■ **Extract provided**
┄┄┄┄┄┄┄┄┄┄┄┄┄┄┄┄┄┄┄┄
Several key measures indicate a heightened recession risk
Inflation has largely subsided in the US, but Europe’s remains historically high
The world has moved past the period of pandemic lockdowns and hefty stimuli into one of immense economic uncertainty. Inflation in the US reached the heights of the early 1980s, peaking at 9.1% in June 2022. Central bank moves are roiling bond and interest rate markets, putting significant stress on some financial institutions. Partisan gridlock in Washington has also created the risk of a highly damaging US debt default. Even if resolved without a default, continued conflict around America's debt ceiling and budget will add to uncertainty. Meanwhile, Russia’s invasion of Ukraine and the ongoing war marks the deadliest military conflict in Europe since 1945. And other geopolitical and trade tensions are mounting. The US and China remain at odds over spy balloons, TikTok, semiconductor restrictions, and Taiwan, while potential hot spots in the Korean Peninsula and the Middle East continue to make headlines.
Economist polls have suggested the high likelihood of a recession in the US and eurozone for nearly a year, and the US 10-year minus 2-year Treasury yield spread has been inverted since July, generally indicative of a recession within 12 months. The central banks of the US, UK, and eurozone have raised rates aggressively, but it's unclear if central bankers believe the work of fighting inflation is finished. Several recent incidents, including the failures of Signature Bank and Silicon Valley Bank, and the rescues of First Republic Bank by JPMorgan and Credit Suisse by UBS, expose the risk of financial contagion amid rapid interest rate increases. Many financial institutions remain vulnerable as high interest rates erode the market value of their assets, making further failures a possibility.
┄┄┄┄┄┄┄┄┄┄┄┄┄┄┄┄┄┄┄┄
■ **Given entries**
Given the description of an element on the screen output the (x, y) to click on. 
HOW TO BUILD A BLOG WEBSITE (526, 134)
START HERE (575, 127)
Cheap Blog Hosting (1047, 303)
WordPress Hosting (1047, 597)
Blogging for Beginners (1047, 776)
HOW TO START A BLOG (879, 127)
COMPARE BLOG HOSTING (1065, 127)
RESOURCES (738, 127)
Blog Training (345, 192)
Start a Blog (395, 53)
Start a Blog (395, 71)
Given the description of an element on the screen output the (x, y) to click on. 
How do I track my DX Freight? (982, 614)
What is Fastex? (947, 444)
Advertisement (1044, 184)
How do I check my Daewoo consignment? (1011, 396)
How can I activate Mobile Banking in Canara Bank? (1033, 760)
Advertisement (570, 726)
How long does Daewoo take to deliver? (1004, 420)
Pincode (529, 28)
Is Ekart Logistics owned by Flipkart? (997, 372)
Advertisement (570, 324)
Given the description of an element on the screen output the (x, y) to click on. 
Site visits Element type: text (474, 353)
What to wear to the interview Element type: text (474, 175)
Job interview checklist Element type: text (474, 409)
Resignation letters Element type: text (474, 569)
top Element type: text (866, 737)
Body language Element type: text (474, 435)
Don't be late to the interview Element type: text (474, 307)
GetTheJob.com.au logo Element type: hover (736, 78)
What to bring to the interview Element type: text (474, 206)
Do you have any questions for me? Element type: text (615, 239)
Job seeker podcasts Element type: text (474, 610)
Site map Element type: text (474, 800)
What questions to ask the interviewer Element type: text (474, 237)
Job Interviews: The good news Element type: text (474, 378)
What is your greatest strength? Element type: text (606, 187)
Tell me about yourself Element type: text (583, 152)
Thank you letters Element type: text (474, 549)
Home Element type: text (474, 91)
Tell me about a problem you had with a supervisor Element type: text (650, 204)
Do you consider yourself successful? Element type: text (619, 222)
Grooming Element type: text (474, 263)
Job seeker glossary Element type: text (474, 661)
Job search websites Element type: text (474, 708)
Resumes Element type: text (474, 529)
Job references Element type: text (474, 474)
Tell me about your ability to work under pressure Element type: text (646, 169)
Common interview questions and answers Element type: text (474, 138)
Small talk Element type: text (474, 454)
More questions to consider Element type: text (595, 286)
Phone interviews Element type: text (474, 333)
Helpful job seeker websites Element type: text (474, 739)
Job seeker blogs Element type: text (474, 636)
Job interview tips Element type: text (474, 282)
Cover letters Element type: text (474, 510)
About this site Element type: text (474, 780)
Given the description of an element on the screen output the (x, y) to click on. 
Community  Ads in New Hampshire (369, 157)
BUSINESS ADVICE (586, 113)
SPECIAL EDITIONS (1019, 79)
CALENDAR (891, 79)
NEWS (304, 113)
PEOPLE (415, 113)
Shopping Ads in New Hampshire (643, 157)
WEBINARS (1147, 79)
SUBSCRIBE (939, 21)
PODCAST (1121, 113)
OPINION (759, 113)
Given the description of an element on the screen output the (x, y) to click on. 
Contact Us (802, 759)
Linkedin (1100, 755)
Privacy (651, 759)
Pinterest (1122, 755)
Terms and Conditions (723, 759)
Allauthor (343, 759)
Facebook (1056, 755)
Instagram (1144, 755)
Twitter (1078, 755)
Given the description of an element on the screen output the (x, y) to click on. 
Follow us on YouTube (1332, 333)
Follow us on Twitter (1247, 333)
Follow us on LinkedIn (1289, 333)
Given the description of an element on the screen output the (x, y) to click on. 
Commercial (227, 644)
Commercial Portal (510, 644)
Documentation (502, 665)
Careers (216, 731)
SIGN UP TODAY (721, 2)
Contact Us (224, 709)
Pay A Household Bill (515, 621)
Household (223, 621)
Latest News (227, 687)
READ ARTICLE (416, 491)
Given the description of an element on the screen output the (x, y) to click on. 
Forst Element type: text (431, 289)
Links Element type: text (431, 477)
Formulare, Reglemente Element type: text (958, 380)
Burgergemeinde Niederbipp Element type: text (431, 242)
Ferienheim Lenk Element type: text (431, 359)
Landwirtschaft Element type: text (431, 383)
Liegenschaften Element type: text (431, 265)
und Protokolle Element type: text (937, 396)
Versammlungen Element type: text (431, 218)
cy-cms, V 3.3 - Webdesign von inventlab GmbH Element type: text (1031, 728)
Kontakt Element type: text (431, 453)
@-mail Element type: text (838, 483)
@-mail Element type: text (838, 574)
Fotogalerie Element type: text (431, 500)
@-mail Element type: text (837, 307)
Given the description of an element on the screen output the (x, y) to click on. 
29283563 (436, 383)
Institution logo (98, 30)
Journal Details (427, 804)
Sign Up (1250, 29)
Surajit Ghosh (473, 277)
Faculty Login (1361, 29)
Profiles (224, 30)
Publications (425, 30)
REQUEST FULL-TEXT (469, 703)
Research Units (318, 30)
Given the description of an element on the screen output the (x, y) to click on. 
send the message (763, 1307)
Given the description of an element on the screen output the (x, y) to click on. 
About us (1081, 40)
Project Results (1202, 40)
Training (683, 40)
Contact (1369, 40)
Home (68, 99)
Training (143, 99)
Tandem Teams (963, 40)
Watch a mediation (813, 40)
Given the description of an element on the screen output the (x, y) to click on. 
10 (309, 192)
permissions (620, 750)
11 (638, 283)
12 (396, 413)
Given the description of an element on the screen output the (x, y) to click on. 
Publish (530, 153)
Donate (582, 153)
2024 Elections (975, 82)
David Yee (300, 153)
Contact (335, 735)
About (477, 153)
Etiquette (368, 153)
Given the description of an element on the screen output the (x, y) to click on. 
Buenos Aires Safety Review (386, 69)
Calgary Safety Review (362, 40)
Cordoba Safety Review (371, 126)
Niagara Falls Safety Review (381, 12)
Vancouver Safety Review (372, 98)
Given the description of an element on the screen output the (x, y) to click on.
┄┄┄┄┄┄┄┄┄┄┄┄┄┄┄┄┄┄┄┄
■ **Work item**
Rewrite the passage of the recession-risk text starting at "Economist polls have" and ending at "failures a possibility.", putting "euro area" in place of "eurozone".

■ **Solution below**
Economist polls have suggested the high likelihood of a recession in the US and euro area for nearly a year, and the US 10-year minus 2-year Treasury yield spread has been inverted since July, generally indicative of a recession within 12 months. The central banks of the US, UK, and euro area have raised rates aggressively, but it's unclear if central bankers believe the work of fighting inflation is finished. Several recent incidents, including the failures of Signature Bank and Silicon Valley Bank, and the rescues of First Republic Bank by JPMorgan and Credit Suisse by UBS, expose the risk of financial contagion amid rapid interest rate increases. Many financial institutions remain vulnerable as high interest rates erode the market value of their assets, making further failures a possibility.